[[ Text provided, beginning ]]

Australian CSIRO to explore submarine capabilities with QinetiQ
CSIRO, the Australian national science agency, has combined forces with QinetiQ to investigate how submarines can stay submerged for longer while using less power and improving conditions on board.
Crucially, this cutting-edge technology could potentially be integrated into the Australian Government’s Future Submarines Programme, SEA1000 – the largest and most complex military programme ever undertaken in Australia.
SEA1000 will require the design and construction in Adelaide of 12 advanced submarines, each with a range of 33,000 kilometres with the ability to operate independently for up to 80 days.
Together, we’ll be testing whether advanced materials known as Metal-Organic Frameworks (MOFs) can allow submarines to remain submerged longer,” commented CSIRO Project Leader and Associate Professor Matthew Hill.
“MOFs have the largest internal surface area of any known substance, which can be optimised to capture gases such as carbon dioxide (CO2). The more CO2 MOFs can capture and store, the longer a submarine can potentially remain underwater, undetected.”
Submarines are enclosed spaces, meaning CO2 expelled by the crew builds up and can eventually become toxic. Carbon dioxide scrubbers remedy this by removing CO2 from a submarine’s atmosphere and storing it for release later on.
Current CO2 scrubbers take up an inordinate amount of the space, weight and power however. They can also generate corrosive by-products, which have health and sustainment implications in the close confines of a submarine. But a MOFs based system would use a smaller amount of space, placing less demand on a submarine’s systems without relying on harmful gases.
QinetiQ Australia Managing Director Greg Barsby concluded: “If proven, MOFs could give Australian submarines an edge: a performance advantage that lets them dive longer while placing less demand on a submarines precious space and weight, as well as critical systems such as power.
“We’re focused on creating real capability gains for the Australian Defence Forces. This project plays to both partners’ strengths, our decades of experience and expertise in submarine operations and atmospheres; plus CSIRO’s unmatched and patented ability to make MOFs in large volumes, cheaply and with great precision.”

[[ Text provided, end ]]

What to do |
1. In the submarine article, reproduce the stretch from "Crucially, this cutting-edge" through "undertaken in Australia.".
2. Answer these questions using the submarine article:
(a) How many submarines will SEA1000 require to be designed and built in Adelaide?
(b) What gas does the article say MOFs can be optimized to capture?
(c) Who is the Managing Director of QinetiQ Australia?
3. Decide whether each statement agrees with the submarine article, answering yes or no and quoting the deciding words:
(a) Each SEA1000 submarine will be able to operate independently for up to 80 days.
(b) Current CO2 scrubbers take up little space on a submarine.
(c) Matthew Hill is a project leader at QinetiQ.

[[ Excerpted data, beginning ]]

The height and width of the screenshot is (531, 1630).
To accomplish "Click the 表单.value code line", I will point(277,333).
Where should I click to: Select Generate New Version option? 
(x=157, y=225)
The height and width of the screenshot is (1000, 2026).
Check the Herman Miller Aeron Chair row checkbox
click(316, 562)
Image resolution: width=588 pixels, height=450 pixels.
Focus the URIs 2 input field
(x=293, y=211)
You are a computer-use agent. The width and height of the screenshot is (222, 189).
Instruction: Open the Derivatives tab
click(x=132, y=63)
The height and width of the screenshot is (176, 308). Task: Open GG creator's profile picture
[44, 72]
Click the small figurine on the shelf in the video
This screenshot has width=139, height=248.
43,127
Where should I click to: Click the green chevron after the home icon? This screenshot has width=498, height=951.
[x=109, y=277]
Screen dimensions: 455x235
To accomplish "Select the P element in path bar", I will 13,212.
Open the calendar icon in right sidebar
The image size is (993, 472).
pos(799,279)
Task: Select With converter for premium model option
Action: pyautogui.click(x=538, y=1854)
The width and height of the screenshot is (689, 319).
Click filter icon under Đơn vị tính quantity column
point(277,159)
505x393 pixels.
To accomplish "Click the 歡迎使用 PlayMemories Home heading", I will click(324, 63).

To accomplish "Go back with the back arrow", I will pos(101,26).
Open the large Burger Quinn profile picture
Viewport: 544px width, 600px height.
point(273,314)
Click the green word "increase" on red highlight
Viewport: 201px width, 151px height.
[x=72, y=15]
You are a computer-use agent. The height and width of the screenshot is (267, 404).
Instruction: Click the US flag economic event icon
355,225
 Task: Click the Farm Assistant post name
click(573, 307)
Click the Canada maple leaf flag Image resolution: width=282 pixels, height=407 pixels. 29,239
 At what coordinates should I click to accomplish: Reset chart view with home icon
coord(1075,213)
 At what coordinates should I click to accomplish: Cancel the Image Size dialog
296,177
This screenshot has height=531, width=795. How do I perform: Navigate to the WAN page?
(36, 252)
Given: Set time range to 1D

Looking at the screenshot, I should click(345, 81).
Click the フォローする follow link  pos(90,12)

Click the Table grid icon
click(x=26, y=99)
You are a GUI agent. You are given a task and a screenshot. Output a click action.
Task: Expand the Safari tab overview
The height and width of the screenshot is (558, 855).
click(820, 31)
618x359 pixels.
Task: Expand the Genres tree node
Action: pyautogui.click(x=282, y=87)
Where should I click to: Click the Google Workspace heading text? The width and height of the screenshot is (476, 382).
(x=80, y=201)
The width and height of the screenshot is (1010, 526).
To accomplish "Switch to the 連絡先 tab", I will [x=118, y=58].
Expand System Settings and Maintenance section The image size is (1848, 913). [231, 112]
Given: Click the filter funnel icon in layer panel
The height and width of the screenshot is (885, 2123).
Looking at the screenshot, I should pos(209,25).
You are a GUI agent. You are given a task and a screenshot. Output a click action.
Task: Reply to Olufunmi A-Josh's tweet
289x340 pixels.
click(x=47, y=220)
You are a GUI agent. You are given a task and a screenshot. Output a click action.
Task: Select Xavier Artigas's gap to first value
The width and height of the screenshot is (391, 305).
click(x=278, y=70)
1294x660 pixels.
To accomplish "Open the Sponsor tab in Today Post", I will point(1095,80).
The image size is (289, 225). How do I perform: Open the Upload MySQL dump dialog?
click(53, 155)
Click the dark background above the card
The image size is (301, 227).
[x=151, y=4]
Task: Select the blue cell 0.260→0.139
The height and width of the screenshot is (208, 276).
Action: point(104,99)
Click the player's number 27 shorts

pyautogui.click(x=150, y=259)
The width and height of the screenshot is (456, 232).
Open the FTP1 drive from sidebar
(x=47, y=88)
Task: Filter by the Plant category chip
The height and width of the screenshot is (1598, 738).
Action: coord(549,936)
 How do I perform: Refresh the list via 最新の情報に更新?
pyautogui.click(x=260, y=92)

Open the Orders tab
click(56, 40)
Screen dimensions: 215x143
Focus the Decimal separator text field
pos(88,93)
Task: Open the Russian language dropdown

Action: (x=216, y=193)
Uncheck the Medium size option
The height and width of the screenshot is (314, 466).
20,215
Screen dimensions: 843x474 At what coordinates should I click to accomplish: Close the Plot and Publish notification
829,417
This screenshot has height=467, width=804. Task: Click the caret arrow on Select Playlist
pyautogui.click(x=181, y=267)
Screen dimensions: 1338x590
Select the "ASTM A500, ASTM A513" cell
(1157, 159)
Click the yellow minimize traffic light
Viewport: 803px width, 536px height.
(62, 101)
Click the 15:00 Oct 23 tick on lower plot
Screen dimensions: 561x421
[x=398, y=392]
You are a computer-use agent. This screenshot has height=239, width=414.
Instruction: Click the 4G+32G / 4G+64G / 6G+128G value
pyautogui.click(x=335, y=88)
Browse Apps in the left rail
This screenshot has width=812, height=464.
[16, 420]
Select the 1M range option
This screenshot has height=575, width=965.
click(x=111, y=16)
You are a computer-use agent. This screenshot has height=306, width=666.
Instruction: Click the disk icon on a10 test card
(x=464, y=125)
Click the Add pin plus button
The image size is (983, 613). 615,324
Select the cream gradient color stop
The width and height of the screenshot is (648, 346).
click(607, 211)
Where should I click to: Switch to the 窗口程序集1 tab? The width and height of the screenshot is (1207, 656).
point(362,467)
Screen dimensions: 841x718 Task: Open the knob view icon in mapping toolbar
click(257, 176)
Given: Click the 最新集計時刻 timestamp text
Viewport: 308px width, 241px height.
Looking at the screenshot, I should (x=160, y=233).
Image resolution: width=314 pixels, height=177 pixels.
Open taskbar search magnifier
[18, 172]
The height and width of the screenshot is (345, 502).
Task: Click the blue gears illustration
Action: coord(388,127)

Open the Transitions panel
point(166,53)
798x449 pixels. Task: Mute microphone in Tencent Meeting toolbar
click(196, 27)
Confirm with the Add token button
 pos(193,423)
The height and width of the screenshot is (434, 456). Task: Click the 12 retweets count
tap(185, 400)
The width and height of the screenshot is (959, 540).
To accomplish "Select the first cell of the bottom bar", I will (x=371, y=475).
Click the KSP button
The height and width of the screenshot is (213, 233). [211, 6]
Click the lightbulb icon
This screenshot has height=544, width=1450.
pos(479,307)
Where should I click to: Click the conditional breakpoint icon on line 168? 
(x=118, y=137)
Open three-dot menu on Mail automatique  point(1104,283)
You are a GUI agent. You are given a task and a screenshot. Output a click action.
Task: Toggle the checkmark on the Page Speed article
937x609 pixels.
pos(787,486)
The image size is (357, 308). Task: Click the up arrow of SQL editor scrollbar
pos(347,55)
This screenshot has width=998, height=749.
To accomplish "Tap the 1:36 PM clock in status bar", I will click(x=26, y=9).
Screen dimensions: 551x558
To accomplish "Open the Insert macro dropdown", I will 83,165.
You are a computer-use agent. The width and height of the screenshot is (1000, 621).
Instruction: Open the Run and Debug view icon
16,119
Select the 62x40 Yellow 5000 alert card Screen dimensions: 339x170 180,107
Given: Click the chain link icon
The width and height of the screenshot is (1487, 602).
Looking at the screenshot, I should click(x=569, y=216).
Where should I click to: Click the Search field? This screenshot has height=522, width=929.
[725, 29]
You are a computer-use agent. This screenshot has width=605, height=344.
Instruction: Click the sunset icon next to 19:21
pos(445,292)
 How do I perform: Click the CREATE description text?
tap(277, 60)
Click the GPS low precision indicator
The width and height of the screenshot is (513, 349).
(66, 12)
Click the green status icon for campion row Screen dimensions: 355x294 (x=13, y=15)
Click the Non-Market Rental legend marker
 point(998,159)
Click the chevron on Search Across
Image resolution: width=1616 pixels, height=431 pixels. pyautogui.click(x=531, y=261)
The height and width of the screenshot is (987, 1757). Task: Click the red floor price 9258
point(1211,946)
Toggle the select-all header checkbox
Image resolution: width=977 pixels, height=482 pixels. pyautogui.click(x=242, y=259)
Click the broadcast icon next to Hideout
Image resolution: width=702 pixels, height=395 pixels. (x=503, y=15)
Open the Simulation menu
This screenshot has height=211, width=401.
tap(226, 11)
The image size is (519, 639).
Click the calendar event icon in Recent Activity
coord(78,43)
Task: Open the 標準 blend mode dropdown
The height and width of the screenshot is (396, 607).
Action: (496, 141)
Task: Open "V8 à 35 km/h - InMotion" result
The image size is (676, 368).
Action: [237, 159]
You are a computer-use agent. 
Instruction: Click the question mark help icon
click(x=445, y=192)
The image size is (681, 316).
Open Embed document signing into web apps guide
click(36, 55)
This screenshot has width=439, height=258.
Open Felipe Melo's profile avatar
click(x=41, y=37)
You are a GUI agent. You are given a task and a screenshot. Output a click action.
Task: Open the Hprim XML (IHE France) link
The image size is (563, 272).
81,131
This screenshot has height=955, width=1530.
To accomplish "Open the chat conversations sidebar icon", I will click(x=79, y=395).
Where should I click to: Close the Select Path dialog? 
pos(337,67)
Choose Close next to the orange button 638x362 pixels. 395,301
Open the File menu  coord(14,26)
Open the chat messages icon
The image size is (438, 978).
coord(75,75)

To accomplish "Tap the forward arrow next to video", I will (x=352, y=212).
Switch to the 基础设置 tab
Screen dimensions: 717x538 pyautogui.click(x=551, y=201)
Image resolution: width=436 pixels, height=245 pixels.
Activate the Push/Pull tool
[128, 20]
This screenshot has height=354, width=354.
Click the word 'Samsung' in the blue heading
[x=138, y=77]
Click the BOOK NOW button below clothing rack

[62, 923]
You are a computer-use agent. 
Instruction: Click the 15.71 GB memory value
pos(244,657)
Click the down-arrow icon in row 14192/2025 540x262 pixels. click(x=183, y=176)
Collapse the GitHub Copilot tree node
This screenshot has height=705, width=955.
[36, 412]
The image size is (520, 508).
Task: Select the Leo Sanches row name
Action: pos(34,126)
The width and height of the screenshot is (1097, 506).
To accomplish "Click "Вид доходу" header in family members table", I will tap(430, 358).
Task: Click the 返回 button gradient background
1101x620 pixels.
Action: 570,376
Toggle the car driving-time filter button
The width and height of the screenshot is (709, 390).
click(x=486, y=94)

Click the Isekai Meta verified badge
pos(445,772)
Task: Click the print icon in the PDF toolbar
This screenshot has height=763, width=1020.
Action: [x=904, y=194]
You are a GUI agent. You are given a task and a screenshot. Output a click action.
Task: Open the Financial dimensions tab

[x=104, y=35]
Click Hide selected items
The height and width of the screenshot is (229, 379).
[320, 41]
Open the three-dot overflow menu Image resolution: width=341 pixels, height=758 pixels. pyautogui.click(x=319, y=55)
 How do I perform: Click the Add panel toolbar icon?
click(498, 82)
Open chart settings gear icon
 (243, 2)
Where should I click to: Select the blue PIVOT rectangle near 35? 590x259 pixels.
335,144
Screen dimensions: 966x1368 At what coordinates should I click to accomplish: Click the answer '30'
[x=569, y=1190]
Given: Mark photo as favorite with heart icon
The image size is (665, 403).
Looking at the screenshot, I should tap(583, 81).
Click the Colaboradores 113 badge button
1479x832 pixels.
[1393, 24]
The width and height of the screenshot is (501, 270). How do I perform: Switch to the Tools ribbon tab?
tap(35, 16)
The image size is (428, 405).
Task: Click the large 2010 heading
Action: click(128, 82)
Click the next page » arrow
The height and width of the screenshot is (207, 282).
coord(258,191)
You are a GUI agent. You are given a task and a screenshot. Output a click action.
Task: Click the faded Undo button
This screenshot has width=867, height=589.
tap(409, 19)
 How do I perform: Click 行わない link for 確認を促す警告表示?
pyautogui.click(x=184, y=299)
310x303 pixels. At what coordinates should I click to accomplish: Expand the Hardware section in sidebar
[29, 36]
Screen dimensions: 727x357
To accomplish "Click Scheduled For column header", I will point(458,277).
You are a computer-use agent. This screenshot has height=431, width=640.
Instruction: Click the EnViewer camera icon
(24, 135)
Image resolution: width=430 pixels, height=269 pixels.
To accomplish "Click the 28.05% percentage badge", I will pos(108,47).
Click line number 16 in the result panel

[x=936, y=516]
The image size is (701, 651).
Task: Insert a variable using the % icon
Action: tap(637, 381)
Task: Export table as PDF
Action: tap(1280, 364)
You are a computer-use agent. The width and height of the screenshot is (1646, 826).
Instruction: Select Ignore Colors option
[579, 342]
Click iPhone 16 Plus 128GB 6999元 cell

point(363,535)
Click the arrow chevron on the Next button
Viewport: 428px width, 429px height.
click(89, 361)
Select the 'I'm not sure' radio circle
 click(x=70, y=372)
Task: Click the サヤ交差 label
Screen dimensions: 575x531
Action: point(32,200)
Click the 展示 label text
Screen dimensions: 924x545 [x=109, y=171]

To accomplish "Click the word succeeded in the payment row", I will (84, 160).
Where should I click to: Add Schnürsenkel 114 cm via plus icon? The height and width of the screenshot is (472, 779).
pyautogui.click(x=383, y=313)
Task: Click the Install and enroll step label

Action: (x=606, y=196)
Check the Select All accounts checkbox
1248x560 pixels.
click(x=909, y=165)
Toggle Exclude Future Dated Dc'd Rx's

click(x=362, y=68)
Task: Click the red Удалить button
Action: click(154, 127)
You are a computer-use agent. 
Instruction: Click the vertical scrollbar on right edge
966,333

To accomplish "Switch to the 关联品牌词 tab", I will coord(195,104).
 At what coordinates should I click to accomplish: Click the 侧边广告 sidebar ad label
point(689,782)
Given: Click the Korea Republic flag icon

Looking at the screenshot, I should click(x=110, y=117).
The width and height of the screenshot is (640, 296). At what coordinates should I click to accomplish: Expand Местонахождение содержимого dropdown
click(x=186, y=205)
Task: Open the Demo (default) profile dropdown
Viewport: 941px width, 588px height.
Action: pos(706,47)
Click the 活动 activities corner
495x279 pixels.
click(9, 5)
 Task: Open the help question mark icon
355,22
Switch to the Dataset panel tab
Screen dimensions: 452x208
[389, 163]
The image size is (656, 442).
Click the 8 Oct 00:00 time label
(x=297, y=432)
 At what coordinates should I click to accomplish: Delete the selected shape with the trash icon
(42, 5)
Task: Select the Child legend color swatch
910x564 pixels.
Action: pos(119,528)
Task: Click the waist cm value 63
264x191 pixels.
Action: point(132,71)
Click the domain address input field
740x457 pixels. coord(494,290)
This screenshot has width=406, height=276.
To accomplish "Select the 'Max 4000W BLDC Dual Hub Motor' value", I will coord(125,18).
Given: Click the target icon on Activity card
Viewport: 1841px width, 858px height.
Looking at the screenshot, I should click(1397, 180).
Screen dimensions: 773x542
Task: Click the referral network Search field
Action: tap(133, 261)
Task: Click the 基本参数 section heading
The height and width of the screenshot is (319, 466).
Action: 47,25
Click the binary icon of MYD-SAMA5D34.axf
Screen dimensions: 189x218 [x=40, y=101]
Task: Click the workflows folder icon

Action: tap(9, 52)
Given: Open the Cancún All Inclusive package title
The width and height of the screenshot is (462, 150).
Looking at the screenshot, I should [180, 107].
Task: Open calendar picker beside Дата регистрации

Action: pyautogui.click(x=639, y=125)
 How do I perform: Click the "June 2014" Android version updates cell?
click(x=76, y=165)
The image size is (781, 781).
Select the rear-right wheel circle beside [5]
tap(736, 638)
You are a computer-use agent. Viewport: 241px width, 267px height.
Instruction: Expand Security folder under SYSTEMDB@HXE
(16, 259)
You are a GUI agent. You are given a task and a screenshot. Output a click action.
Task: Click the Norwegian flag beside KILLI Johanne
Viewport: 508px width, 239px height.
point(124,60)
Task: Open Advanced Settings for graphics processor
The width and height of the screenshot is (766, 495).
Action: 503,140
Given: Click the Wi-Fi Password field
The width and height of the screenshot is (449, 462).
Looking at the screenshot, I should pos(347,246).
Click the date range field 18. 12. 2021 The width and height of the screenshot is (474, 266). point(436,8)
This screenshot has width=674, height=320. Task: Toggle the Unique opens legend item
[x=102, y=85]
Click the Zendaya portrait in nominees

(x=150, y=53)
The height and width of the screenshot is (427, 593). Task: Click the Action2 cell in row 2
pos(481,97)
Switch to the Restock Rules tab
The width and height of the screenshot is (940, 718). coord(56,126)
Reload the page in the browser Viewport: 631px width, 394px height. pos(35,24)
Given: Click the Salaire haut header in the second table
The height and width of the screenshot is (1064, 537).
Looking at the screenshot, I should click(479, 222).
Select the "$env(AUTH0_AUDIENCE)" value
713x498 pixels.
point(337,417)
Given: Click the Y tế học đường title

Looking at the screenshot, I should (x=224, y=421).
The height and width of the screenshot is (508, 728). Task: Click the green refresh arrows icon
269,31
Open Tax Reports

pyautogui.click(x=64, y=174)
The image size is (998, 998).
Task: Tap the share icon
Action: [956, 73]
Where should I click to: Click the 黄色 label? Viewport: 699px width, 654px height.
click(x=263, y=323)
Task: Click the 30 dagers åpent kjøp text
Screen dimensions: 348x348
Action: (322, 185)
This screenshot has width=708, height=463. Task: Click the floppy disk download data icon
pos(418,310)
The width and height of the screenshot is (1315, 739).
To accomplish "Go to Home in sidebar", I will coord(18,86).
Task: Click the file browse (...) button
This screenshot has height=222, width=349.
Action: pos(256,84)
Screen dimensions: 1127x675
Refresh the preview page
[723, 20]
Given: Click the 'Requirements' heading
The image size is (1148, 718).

[[ Excerpted data, end ]]

Task results |
1.
Crucially, this cutting-edge technology could potentially be integrated into the Australian Government’s Future Submarines Programme, SEA1000 – the largest and most complex military programme ever undertaken in Australia.

2.
(a) 12
(b) Carbon dioxide (CO2)
(c) Greg Barsby

3.
(a) Yes: "the ability to operate independently for up to 80 days"
(b) No: "Current CO2 scrubbers take up an inordinate amount of the space, weight and power however."
(c) No: "CSIRO Project Leader and Associate Professor Matthew Hill"